Legenda: Torturando mulheres na prisão – vote contra o governo. (Tradução livre da autora) Disponível em: https://brontehoroine.files.wordpress.com/2011/08/exhssuffragettesfeeding300.jpg Acesso em: 21 out. 2015.

Já o sétimo capítulo se inicia no começo de 1910 e narra uma importante manifestação da WSPU. Depois que, mais uma vez o sufrágio feminino foi deixado de lado no discurso do Rei e de uma reunião do Parlamento, Emmeline acreditava que era necessário reunir a força de todas as sufragistas da Câmara dos Comuns, independente de seu partido. E foi isso que aconteceu. O comitê foi formado, de acordo com a militante, por 26 Liberais, 17 Conservadores, 6 Nacionalistas Irlandeses e 6 membros do Partido Trabalhista.
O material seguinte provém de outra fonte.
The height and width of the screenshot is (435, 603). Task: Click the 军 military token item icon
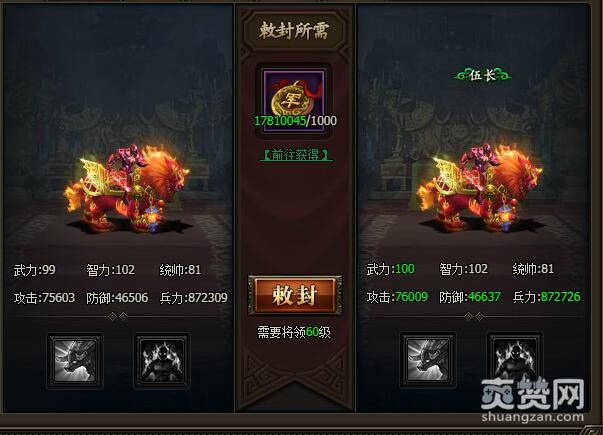(x=294, y=100)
O projeto de lei, intitulado Conciliation Bill, propunha a ampliação do voto parlamentar para mulheres donas de casa e às mulheres trabalhando em estabelecimentos comerciais pagando dez libras ou mais de aluguel. Emmeline completa dizendo que a lei emanciparia cerca de 95% das mulheres. (PANKHURST, 1914, p. 168)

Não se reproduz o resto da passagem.